BEGIN Selection

Ugh, i somehow expected that kind of response.

If you have read the thread in the site status forum, then you should know by now that the domain name is currently being transfered from one registrar to another. Usually that procedure happens fairly transparently, but Network solutions has it's own way i guess.
That means that the entire process does not depend on us, and there is nothing we can do to speed it up. Good thing, though, is that there's also nothing that we can do wrong and hinder the progress, so i guess it's a huge benefit then, right?

In that thread i provided you a way how you can get FA working again. 
If it doesn't suit you, then i guess you will just have to wait then, it's no biggie. I don't really need to know what OS you run, what privileges you have and with what caution you approach the dillema of editing a simple text file.


----------



## Rot-Fuchs (Oct 25, 2007)

thank you... all i kept getting was some rambling about DNS stuff... im no pc person... the best i do is figuring out photoshop... so layman's terms are most appreciated...


----------



## Delphinidae (Oct 25, 2007)

When Preyfar said "should pass momentarily", I thought "momentarily"!


----------



## yak (Oct 25, 2007)

Alike were my thoughts as well.


----------



## DreamRunnerWolf (Oct 25, 2007)

Delphinidae said:
			
		

> When Preyfar said "should pass momentarily", I thought "momentarily"!



dont you know, a moment is at least 5 hours


----------



## Delphinidae (Oct 25, 2007)

END Selection

* **Goal 1**:
Quote the stretch of the forum thread from "If it doesn't" through "are most appreciated...".
* **Goal 2**:
Summarize the forum thread in two sentences.

BEGIN Supplied information

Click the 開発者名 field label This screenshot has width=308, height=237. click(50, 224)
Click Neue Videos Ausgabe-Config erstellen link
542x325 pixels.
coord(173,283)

END Supplied information

* **Written reply 1**:
If it doesn't suit you, then i guess you will just have to wait then, it's no biggie. I don't really need to know what OS you run, what privileges you have and with what caution you approach the dillema of editing a simple text file.


----------



## Rot-Fuchs (Oct 25, 2007)

thank you... all i kept getting was some rambling about DNS stuff... im no pc person... the best i do is figuring out photoshop... so layman's terms are most appreciated...

* **Written reply 2**:
The first poster explains that the domain name is being transferred between registrars, a process they can neither speed up nor harm, and that anyone who won't use the workaround posted in the site status thread will have to wait. Others joke that the promise the problem "should pass momentarily" was optimistic, with one claiming a moment is at least five hours.